Update: 12/02/2026
here is the github repo containing the images, prompts and svelte code
Penpot-MCP Experiments with Opus-4.5 and Qwen3 (locally)
I used Anthropics Opus 4.5 (state: 06/01/2026) within the VSCode integrated copilot chat and Qwen3:32b + Open-WebUI running locally.
Hi everyone!
I’ve been experimenting with Claude Opus-4.5 and the results are quite impressive. In this test, the design and code were based on an existing svelte app. Most of the time, Opus generated high-quality results without needing any follow-up prompts.
Below are a few examples of the results. You’ll notice that some designs, like the listening activity stats, weren’t perfect on the first try—the line graph was disconnected and there were minor layering issues where the element order was incorrect. However, these were easily fixed.

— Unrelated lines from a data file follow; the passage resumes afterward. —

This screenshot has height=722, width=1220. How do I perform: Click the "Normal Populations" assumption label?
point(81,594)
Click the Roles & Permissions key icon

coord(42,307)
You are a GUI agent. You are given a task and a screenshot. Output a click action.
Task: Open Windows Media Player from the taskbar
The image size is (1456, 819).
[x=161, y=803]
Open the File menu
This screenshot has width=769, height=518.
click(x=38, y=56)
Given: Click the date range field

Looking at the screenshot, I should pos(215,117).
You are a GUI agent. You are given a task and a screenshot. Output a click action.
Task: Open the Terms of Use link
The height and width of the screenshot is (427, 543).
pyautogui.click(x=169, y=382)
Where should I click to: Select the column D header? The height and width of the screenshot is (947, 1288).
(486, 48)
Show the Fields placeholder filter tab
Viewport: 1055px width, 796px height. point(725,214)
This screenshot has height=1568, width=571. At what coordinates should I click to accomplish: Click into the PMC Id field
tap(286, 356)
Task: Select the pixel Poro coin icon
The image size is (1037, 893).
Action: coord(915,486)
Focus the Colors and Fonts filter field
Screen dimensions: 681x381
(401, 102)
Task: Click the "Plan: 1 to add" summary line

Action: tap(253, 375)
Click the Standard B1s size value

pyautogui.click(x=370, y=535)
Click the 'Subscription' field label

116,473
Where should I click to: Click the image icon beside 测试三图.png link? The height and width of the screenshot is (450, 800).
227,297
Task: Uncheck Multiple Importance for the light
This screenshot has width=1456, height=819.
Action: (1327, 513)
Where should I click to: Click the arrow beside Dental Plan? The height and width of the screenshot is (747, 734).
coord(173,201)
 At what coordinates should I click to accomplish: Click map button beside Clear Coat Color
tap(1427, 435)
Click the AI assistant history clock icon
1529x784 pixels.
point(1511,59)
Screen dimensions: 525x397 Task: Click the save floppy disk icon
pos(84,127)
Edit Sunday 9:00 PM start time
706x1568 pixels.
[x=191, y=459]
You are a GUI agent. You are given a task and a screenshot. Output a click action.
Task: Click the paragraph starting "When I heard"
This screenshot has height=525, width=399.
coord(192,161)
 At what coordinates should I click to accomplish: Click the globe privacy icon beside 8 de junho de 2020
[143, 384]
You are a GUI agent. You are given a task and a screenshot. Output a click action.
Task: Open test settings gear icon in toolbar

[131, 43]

Comparison: Reference vs. Result
Home Page
Listening Activity
Manage Accounts
The Challenge with Open-Weight Models
While proprietary models like Opus-4.5 perform well, relying on them can be frustrating if you prefer open-source and self-hosted solutions. I tried to achieve similar results using open-weight models like Qwen 3, but I couldn’t reach the desired outcome.
Often, these models would claim a task was “fully accomplished” when no output was actually generated. Other times, they would “die” mid-process or provide inconsistent results. For instance, while they could create a simple card, they struggled to reproduce the result.
Enhancing Model Memory and Task Tracking
Through my research into GitHub Copilot’s chat logs, I found that they use a manage_todo_list tool to help the model track progress. The model first creates a to-do list with all statuses set to “not started,” then updates them to “in progress” and “completed” as it works through them one by one.
I’m currently using Open WebUI to interact with these models. Open WebUI allows you to import custom tools (python scripts) to further customize and adjust the workflow to one’s needs.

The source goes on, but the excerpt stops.